Recentemente, um bem sucedido médico atuante em gestão hospitalar desde o término da residência em cirurgia há cerca de 30 anos, relatou-me algo interessante. Ele precocemente distanciou-se dos pacientes porque sentia que estava despreparado para assumir as responsabilidades do comando de um ato cirúrgico, não desejava ser um eterno bom auxiliar, muito menos realizar tão-somente procedimentos pequenos, aqueles que, jocosamente, disse-me “até clínico faz”.
É tema de interesse da Bioética da beira do leito. Um grau excessivo de preocupação do jovem médico com o seu noviciado, temendo não alcançar adequados níveis de prudência, zelo e perícia quando se vê desamparado pela supervisão. Insere-se na chamada aflição moral, a intensa sensação de incerteza moral de conseguir se haver com integridade de seus valores. O jovem médico sabe bem o certo que tem que ser feito (ou não fazer), todavia prevalece um interior de incompetência técnica em relação à qualidade do atendimento que julga poder atingir, que, se baixa, faria violar seus valores com prejuízo para o paciente. A inação é uma resultante.
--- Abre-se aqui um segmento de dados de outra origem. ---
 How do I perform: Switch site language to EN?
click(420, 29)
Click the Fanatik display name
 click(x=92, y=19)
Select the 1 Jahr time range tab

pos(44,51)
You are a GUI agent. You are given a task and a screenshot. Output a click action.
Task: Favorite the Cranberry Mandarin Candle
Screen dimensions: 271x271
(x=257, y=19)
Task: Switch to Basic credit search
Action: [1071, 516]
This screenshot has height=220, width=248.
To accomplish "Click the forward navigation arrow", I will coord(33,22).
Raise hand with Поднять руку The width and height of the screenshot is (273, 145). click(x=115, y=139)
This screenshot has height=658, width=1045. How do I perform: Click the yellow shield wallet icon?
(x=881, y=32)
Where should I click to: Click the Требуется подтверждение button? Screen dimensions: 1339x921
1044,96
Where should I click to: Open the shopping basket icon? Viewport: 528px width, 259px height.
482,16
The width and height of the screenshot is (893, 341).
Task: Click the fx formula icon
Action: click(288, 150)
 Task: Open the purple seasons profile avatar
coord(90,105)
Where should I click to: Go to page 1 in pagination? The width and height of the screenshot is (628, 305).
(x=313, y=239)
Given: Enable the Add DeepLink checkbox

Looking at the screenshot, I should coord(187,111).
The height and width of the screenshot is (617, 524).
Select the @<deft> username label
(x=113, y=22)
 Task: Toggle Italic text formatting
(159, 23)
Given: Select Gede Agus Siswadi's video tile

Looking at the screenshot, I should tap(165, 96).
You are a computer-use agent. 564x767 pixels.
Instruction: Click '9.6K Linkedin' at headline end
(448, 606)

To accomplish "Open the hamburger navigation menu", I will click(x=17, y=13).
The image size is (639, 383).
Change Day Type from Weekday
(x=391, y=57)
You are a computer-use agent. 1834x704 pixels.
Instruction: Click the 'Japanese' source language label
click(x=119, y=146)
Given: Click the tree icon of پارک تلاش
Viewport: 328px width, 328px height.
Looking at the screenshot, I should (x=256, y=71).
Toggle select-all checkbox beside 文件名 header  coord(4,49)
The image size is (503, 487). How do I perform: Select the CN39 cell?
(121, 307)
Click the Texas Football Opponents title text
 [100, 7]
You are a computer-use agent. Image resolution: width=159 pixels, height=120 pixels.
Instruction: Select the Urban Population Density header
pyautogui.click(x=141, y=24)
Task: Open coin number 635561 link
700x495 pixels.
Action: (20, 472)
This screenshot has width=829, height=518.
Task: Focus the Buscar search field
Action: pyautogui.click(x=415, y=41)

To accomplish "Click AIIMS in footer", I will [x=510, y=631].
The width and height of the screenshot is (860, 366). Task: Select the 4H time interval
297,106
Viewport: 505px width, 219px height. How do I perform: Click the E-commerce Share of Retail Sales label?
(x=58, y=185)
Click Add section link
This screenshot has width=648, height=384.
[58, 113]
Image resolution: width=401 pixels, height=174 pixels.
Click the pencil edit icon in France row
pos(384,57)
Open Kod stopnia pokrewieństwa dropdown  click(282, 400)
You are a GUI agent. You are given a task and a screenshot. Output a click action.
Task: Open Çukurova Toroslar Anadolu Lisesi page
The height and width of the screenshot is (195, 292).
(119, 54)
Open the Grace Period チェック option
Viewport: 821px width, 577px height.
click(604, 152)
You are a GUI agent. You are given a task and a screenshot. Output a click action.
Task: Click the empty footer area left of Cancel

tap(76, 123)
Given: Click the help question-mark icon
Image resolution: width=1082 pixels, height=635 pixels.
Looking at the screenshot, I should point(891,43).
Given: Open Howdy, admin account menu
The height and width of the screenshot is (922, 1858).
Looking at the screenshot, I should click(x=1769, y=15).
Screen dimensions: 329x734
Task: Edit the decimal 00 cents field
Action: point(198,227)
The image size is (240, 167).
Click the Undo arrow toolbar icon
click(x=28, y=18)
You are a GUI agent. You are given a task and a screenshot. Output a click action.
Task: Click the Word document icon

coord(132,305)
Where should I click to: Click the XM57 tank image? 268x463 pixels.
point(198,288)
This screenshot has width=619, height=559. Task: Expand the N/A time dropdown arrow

Inteligência emocional à parte, conta muito o quanto esta aflição moral é trabalhada no período de aprendizado sob supervisão. A pretensão por uma auto-suficiência no limite adequado significa o residente que se dedica, está sempre disposto, pró-ativo na medida certa, que acumula conhecimento sobre as distintas etapas do atendimento, enfim, que está longe de executar suas obrigações apenas burocraticamente. É aquele residente que sabe que quer ser um médico qualificado e se prepara para o pós-supervisão, ávido por enfrentar piores cenários, compreendendo a importância deles para a excelência do ser médico.